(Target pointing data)
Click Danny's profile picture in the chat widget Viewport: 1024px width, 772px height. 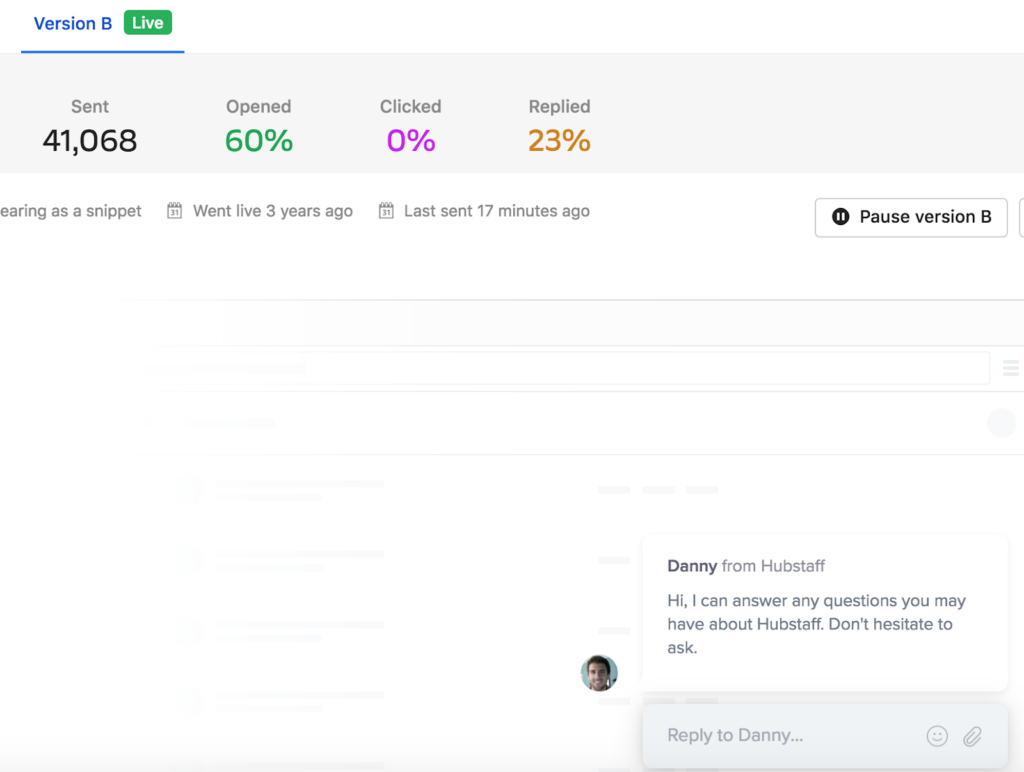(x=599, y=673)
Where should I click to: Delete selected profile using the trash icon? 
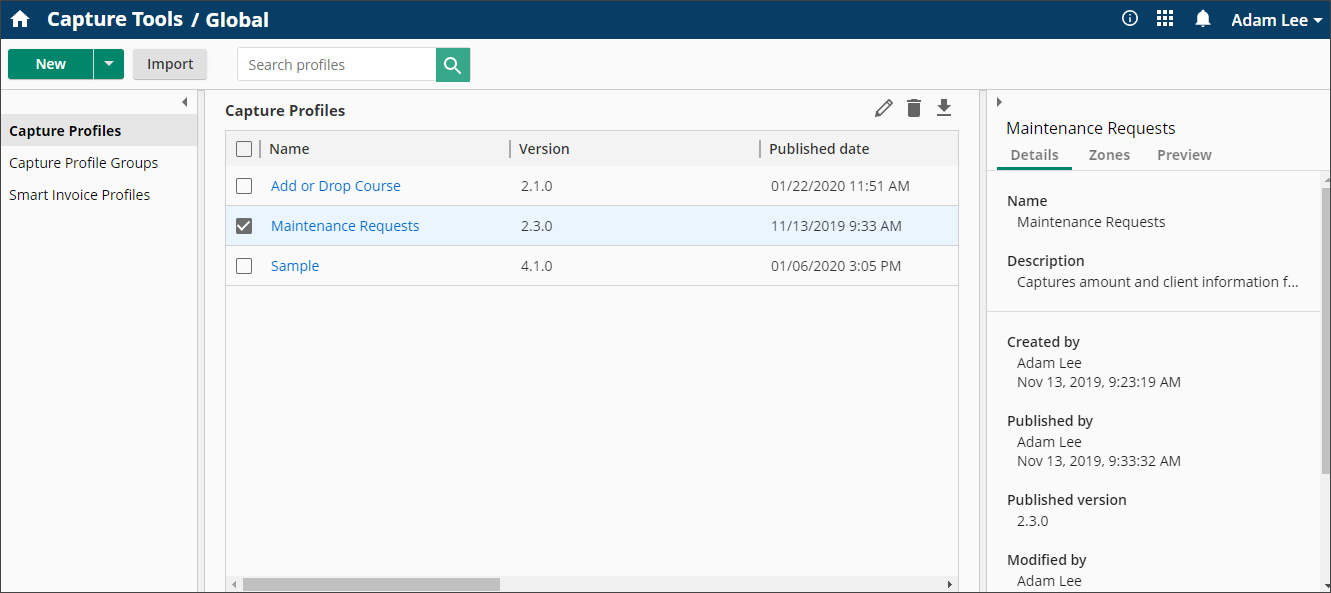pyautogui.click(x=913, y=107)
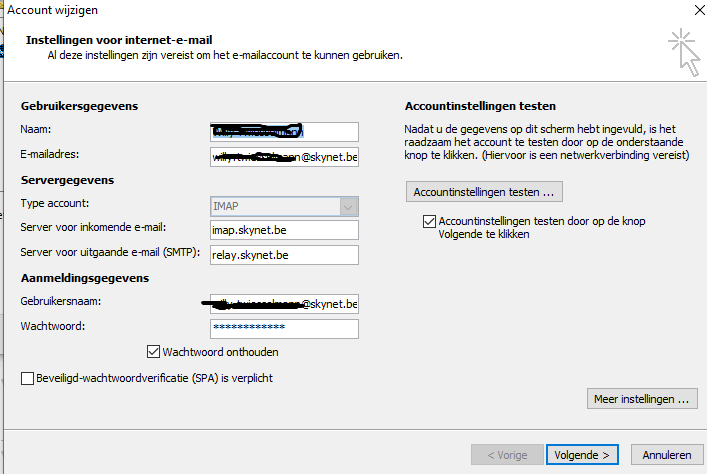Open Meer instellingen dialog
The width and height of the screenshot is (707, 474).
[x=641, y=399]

→ **PROBLEM TO SOLVE**
Can you render everything from the line containing "Where should I" down to the end of the material as a Markdown table with the columns Row and Text, one line per row, skipping blank lines and leaving the pictures out?

→ **THE REPLY**
| Row | Text |
|---|---|
| 1 | Where should I click to: Delete selected profile using the trash icon?  |
| 2 | pyautogui.click(x=913, y=107) |
| 3 | Open Meer instellingen dialog |
| 4 | The width and height of the screenshot is (707, 474). |
| 5 | [x=641, y=399] |